Updated: Dec 6, 2022

Today, the Legislative Budget Board met to set the spending limits that will control the amount of appropriations capacity available during the 2023 session. The LBB is co-chaired by the Lieutenant Governor and the Speaker and consists of four additional House and Senate members chosen by those presiding officers (historically including the Chairs and Vice Chairs of the House Appropriations and Senate Finance Committees). The approved rate of 12.33% means that next session the Legislature can spend up to $114.11 billion (an increase of $12.53 billion). This is also the first session in which the consolidated general revenue appropriations limit is in effect. That limit will be $135.9 billion, or a $14.9 billion increase. Though there are some funds that are under one limit and not the other, the constitutional spending limit will generally be the one that restricts spending.





What This Means

The state has five limits that restrict how the Legislature appropriates money. The two most common are the pay-go limit (meaning the state can't spend more money than it has in the bank) and the constitutional spending limit (meaning the state's budget can't grow quicker than the state's economy). Since the Comptroller has estimated the state has plenty of money, the constitutional spending limit will be the one that controls (meaning the budget writers will hit it before they run out of money to spend). So, the state could have additional money in the bank that they can't spend if it would mean going over the spending limit. Since the base on which the rate is calculated is spending in this current biennium, any increase or decrease in spending this year (done in what's called the supplemental budget) will affect the target positively or negatively.

§ What this exercise asks
a: Rewrite the budget text from "Today, the Legislative" to "that restricts spending.", renaming "Lieutenant Governor" as "Lt. Governor".
b: Answer these questions from the budget text, one answer per line.
(i) What rate did the Legislative Budget Board approve?
(ii) How many limits restrict how the Legislature appropriates money?
(iii) What is the budget called in which this year's spending increases or decreases are made?
c: Continue the budget text from the point where it stops.
The material after this has no connection to the budget text.

§ Provided material
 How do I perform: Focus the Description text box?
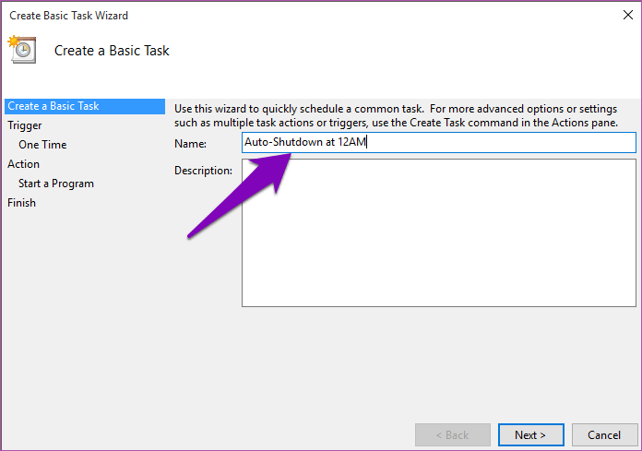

§ Answers to each task
a:
Today, the Legislative Budget Board met to set the spending limits that will control the amount of appropriations capacity available during the 2023 session. The LBB is co-chaired by the Lt. Governor and the Speaker and consists of four additional House and Senate members chosen by those presiding officers (historically including the Chairs and Vice Chairs of the House Appropriations and Senate Finance Committees). The approved rate of 12.33% means that next session the Legislature can spend up to $114.11 billion (an increase of $12.53 billion). This is also the first session in which the consolidated general revenue appropriations limit is in effect. That limit will be $135.9 billion, or a $14.9 billion increase. Though there are some funds that are under one limit and not the other, the constitutional spending limit will generally be the one that restricts spending.

b:
(i) 12.33%
(ii) Five
(iii) The supplemental budget

c:
How It's Determined

In 1978, Texas voters approved an amendment to the Constitution which more or less said growth in appropriations between biennia cannot exceed the estimated rate of growth of the state's economy. Statute later clarified this to mean: state tax revenues not dedicated by the constitution cannot grow quicker than the rate of Texans' personal income growth. So spending from something like the State Highway Funded is exempted from this calculation. LBB staff get estimates from a number of leading economists and usually adopt one of the lower rates from them, or recently set the target at the increases in total population and inflation. LBB then keeps a running total throughout session to make sure the budget doesn't exceed this limit. If it does, the members must vote to exceed it which as you can imagine is not an easy vote.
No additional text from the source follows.